バラーシャの一言の意味を、正確に理解するアスレー。

メリシャント国王カエリサオの王女シルヴィア。その正室腹の出生で、クレオンレーゼ王妃シルヴィスの同母妹。そしてこの度の出陣の総大将フェルミナの異母妹となる。
しかしまだ少女と言って良い年なのに、こうした宴席での立ち振舞いは実に見事な物。知識の豊富さ。当意即妙の受け答え。熟練のホステスであってもなかなかにこうはいかない。

「天性の才能だな。あれは」

その感想に否はない。まだまだ若いが、既にこういう場を何度も任されているのだろう。
但し正室腹の王女がこのような役を担っているのはどうした物か。
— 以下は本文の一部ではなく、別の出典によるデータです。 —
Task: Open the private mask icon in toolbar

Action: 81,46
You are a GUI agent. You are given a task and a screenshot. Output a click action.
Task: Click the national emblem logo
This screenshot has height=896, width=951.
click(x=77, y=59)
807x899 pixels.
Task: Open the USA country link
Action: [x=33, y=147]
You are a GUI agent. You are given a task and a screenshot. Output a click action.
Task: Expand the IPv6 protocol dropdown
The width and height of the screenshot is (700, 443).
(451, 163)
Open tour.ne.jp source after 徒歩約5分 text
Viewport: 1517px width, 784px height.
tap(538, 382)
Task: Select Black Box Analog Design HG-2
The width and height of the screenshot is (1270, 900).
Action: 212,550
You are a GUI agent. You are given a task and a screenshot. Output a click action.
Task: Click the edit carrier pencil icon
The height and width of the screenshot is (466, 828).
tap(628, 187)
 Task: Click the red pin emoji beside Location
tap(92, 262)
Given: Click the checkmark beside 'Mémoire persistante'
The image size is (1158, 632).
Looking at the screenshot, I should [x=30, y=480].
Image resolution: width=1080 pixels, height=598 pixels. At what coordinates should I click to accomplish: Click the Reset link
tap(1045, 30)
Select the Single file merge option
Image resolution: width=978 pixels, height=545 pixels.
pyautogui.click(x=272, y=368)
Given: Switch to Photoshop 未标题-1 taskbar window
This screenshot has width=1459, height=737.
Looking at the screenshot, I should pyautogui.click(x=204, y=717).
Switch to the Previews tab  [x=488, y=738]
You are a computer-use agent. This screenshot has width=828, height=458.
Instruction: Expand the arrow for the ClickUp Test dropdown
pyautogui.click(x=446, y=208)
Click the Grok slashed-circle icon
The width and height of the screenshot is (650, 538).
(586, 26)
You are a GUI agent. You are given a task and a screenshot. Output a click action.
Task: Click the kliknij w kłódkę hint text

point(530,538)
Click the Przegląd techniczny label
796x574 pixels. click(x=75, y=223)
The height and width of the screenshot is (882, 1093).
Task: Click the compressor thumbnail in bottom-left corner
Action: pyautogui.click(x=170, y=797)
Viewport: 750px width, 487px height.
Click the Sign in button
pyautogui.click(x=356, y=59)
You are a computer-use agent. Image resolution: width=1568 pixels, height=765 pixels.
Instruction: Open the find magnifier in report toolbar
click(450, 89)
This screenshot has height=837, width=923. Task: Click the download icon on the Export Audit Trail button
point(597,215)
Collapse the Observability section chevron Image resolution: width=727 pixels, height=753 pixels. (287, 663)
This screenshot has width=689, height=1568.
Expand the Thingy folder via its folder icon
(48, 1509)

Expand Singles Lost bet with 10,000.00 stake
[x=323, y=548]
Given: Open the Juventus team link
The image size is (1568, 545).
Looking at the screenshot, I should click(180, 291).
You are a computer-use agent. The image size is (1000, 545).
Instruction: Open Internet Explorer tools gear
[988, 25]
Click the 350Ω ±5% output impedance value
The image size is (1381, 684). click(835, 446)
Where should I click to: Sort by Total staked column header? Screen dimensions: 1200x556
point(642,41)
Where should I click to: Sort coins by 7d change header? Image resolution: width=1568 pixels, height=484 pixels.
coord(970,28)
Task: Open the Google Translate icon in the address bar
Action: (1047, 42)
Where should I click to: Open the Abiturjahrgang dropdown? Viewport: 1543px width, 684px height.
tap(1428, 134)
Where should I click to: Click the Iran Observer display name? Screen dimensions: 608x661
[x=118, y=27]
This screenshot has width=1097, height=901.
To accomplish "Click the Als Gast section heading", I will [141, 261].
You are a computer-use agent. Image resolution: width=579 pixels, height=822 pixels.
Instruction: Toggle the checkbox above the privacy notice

同席の異母庶姉は明らかに不愉快そうな顔をしている。
それはともかく。そうした不釣り合いな役を演じさせられている主筋をフォローしながら、この場を運営差配して見えてるのがアーダーン。このような大事な場を任されている所を見ても、将来の有望株なのは間違いない。

「仕事だけでもないな。あれは」

その感想にも依存は無い。王女に向ける、その目には明らかに単純な職務や忠義以上の物がある。
将来へ向けての政治権力的な野心か。それとも純粋精神的な思慕か。そこまではまだまだ未熟なアスレーには読めない。

そしてその光景に、いつしか兄スマイラスとジェイングレイの姿が重なった。